Saved data entries:
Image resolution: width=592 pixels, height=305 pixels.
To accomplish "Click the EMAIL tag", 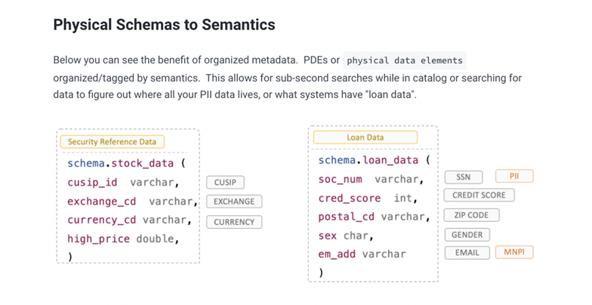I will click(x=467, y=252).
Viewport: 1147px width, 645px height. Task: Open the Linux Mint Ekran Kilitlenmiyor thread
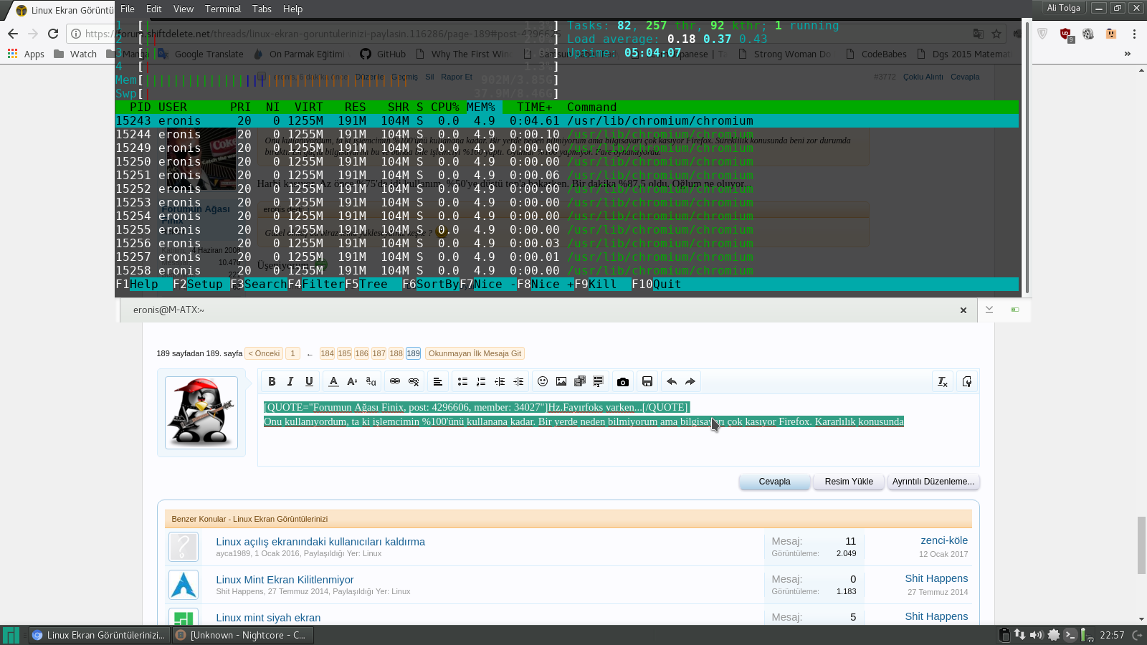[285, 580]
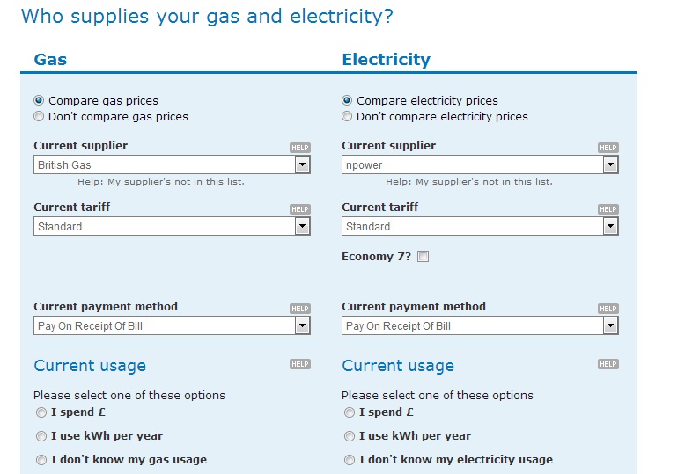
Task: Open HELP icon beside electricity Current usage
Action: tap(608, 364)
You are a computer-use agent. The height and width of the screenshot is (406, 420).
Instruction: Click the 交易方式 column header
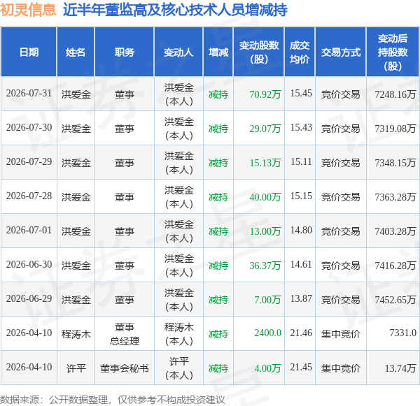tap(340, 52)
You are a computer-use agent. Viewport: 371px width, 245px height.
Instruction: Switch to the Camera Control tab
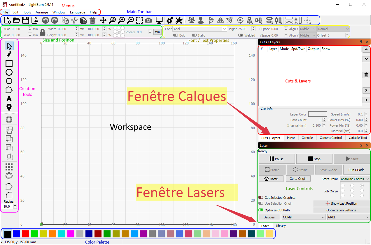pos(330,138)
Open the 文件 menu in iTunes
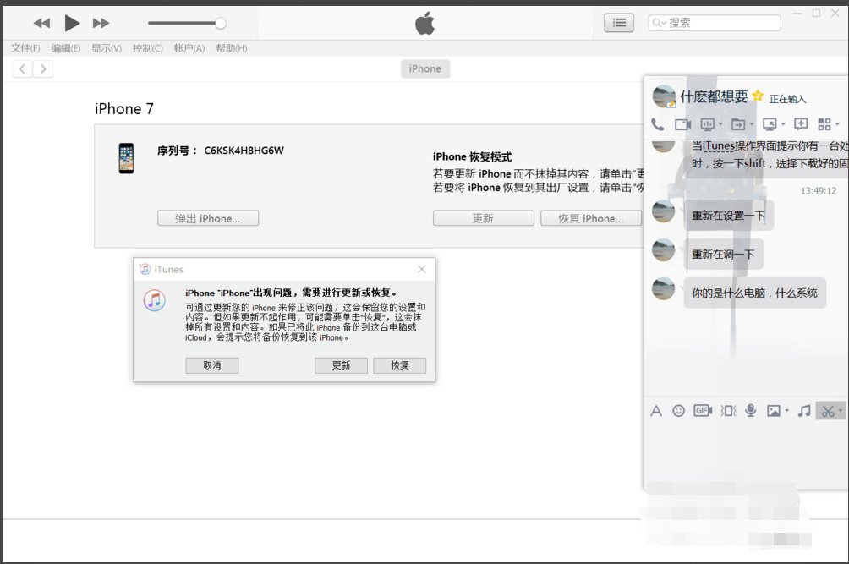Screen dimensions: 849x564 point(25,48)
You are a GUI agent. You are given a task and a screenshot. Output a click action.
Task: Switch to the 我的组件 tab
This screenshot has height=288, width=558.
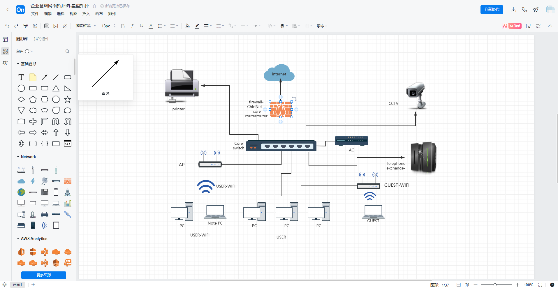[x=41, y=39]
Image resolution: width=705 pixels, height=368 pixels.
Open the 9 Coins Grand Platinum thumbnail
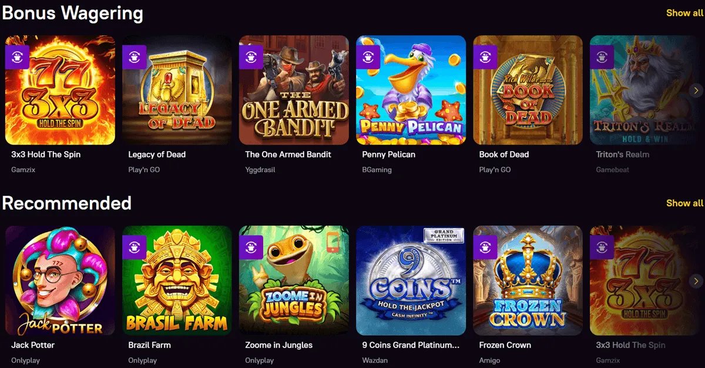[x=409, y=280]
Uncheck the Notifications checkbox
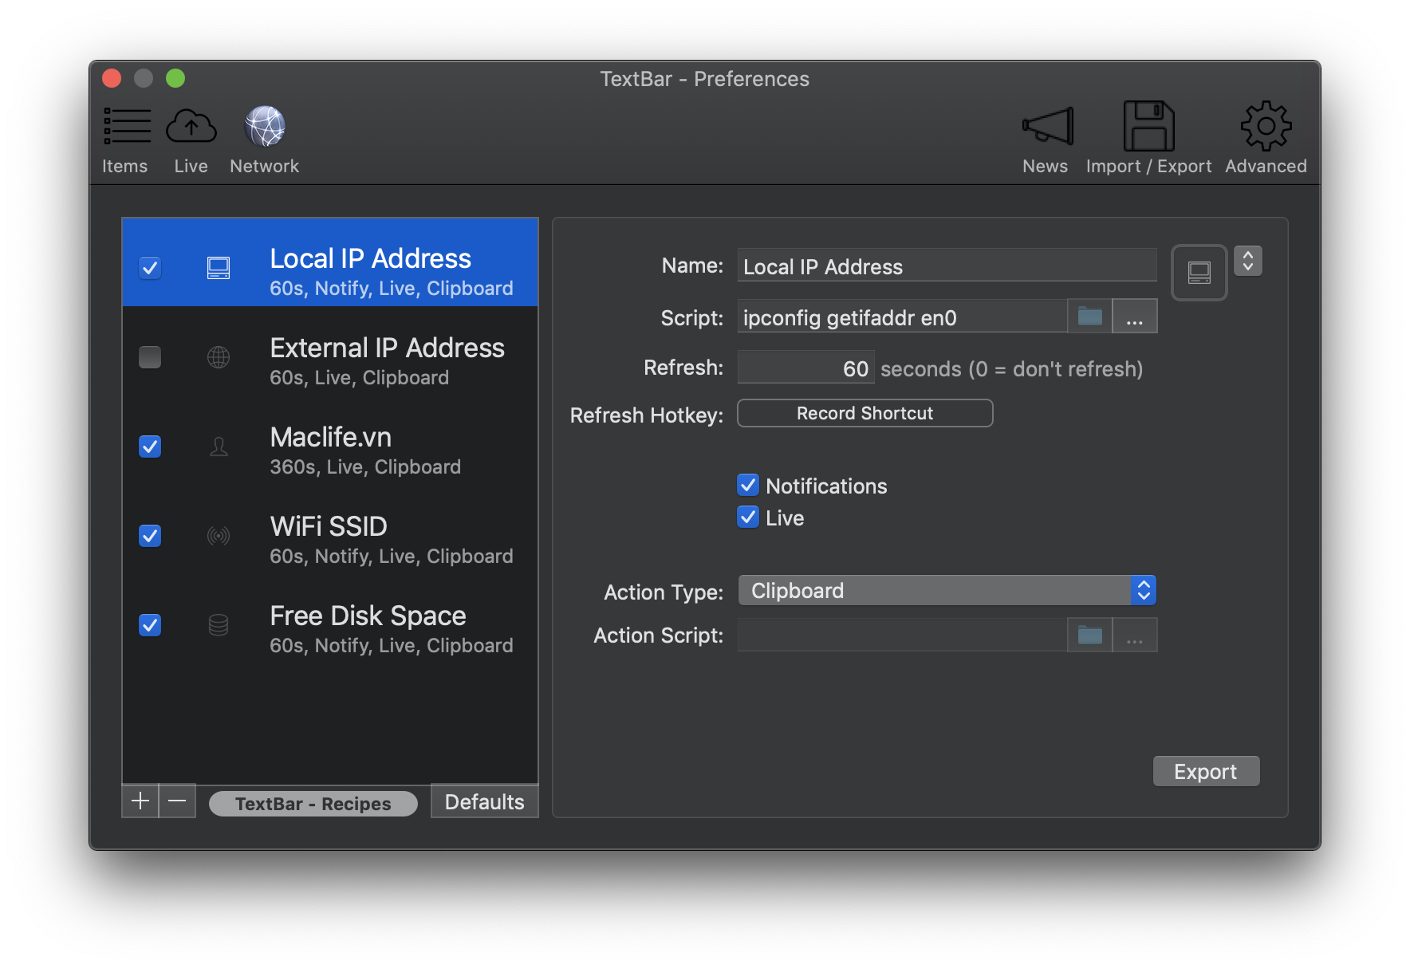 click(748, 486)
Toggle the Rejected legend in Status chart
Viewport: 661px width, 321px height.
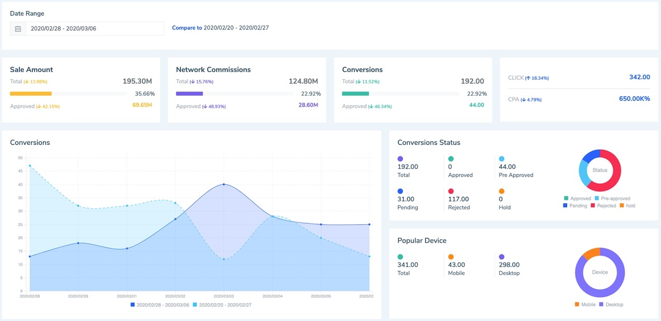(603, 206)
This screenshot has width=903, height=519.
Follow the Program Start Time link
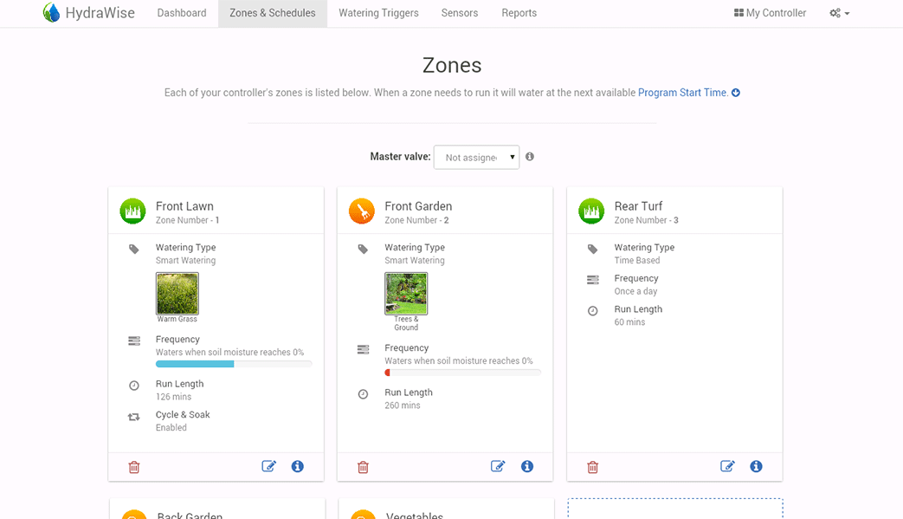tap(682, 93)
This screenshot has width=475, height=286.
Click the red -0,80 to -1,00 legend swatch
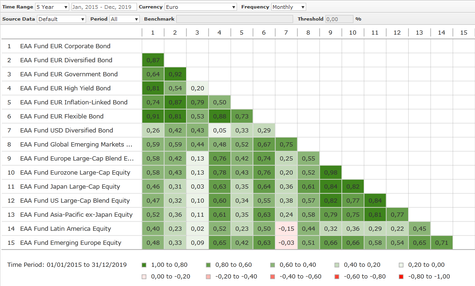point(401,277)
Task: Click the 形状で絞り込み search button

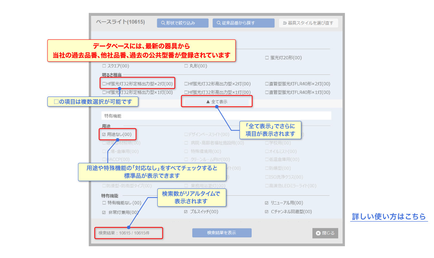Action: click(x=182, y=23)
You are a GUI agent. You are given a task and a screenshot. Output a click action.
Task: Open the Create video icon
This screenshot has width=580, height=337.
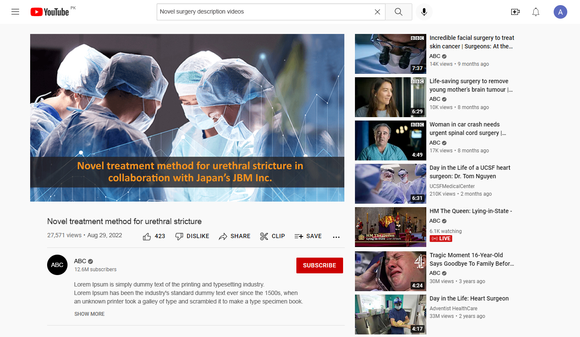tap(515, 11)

● **INSTRUCTIONS TO FOLLOW**
Check each line above for the word "agent" and say how many have it, with nothing else.

● **RESPONSE TO THE EXERCISE**
4